Do you want to increase your happiness, health, and the quality of your work? Start with a daily routine. If you think depending on routines will turn you into a boring, predictable, uncreative person, think again! Daily routines can be the key to having a productive life.
So, what’s the difference between a routine and a habit? A habit is an activity you do without giving it a second thought, like brushing your teeth in the morning.
A routine, on the other hand, is a group of habits you do consecutively, and they are usually completed in a logical order. For instance, you might exercise in the morning then take a shower. If you do it the other way around, you’re all sweaty for the rest of the day.
Many of us may already have a daily routine. It might look a little like this: Wake up in the morning, have some coffee, go to work, come home, cook some dinner, watch tv and go to bed.
If this routine sounds like yours then ask yourself this question: Does your routine support you in achieving your personal and professional goals? If the answer is no, then maybe it’s time to change things up.
Set a goal for yourself then build a routine to help you to achieve it. Routines allow you to utilise your time effectively and optimise your energy.
Here are our 3 top tips for building effective routines.

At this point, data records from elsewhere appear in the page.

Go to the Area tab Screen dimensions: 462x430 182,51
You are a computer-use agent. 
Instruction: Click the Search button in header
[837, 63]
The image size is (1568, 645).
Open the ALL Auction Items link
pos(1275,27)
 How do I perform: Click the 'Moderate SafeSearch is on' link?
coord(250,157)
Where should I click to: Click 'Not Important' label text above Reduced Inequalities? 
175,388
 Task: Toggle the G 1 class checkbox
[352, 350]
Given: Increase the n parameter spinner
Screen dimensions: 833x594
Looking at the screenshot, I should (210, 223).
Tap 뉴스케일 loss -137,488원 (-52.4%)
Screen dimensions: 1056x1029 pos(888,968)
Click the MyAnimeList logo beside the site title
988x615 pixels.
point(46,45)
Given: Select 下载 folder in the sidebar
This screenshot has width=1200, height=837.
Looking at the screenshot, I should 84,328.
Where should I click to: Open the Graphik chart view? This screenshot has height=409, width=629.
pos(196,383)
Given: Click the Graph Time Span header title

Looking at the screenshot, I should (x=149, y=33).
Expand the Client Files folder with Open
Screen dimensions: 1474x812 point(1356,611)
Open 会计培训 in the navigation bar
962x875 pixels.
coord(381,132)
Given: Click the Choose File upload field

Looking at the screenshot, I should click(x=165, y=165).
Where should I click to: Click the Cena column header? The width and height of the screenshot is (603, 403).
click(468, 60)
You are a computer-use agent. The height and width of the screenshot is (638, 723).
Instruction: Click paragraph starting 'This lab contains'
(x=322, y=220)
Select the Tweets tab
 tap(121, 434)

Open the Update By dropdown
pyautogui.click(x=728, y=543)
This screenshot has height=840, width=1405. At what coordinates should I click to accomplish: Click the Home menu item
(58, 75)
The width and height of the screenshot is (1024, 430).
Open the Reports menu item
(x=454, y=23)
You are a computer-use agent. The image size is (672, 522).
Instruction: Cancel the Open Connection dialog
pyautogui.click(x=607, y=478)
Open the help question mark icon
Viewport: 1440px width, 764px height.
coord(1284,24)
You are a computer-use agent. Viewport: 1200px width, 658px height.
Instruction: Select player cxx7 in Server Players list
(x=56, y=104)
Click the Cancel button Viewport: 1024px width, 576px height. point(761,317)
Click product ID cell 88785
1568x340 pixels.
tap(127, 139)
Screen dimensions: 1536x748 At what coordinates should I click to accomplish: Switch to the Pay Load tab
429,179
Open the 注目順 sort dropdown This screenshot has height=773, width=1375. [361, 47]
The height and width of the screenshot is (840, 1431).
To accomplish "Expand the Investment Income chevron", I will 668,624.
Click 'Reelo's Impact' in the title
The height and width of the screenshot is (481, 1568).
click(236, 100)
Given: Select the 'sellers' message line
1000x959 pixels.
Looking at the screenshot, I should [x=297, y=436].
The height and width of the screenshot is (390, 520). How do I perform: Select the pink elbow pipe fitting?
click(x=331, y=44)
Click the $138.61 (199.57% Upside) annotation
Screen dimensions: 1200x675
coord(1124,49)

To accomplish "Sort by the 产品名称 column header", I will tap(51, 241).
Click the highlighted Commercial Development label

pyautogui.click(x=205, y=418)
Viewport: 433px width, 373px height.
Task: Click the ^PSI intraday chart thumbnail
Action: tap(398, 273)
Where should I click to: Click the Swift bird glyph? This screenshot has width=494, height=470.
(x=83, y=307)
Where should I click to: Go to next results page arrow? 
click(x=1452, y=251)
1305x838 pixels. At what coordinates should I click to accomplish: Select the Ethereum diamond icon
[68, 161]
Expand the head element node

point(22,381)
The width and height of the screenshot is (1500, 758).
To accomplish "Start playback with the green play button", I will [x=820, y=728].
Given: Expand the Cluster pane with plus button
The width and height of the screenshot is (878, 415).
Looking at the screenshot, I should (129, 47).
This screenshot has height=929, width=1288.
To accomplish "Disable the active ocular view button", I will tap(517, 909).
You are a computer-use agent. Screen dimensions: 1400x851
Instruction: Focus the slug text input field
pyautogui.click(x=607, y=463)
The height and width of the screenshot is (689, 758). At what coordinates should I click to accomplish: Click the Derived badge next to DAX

- Choose routines which stabilise your day. Crisis moments in work, social, and home life often come from forgetting tasks. Think about the stress of rushing to meet deadlines, forgetting a birthday or anniversary, or double-booking your calendar. Routines ensure you do what needs to be done on a regular basis so you can avoid those moments of crisis. An example of an effective routine might be to pick your clothes out and make your lunch the night before, so you don’t have to rush in the morning. Or set birthday reminders in your calendar two weeks before the date so it gives you time to organise a present.
- Work out your peak and low energy times of the day. Routines work best when they fit around your lifestyle. Copying what someone else does might not work for you in the long term. For example in the mornings you may have more energy and focus versus the evenings when you’re tired. So it makes sense to create a routine where you complete important or active tasks in the morning. Then focus on relaxing, low priority tasks in the evening.
- Keep track of your progress. After you create your routine track your progress to hold yourself accountable. Check in with yourself to see how the routine is working for you. If needed change things up. Consider using a tracker to visually see your achievements. Even if you’re not consistent in the beginning, motivation comes from the little wins on the path to reaching your goal.
Daily routines set you up for success. Routines allow you to follow well-placed steps towards your end goal. They provide an opportunity for you to focus on what matters while keeping the daily life tasks in dependable working order. It’s the repetition of a strong routine which keeps you grounded, enabling you to function effectively, even in the midst of a crazy work load or an unpredictable environment.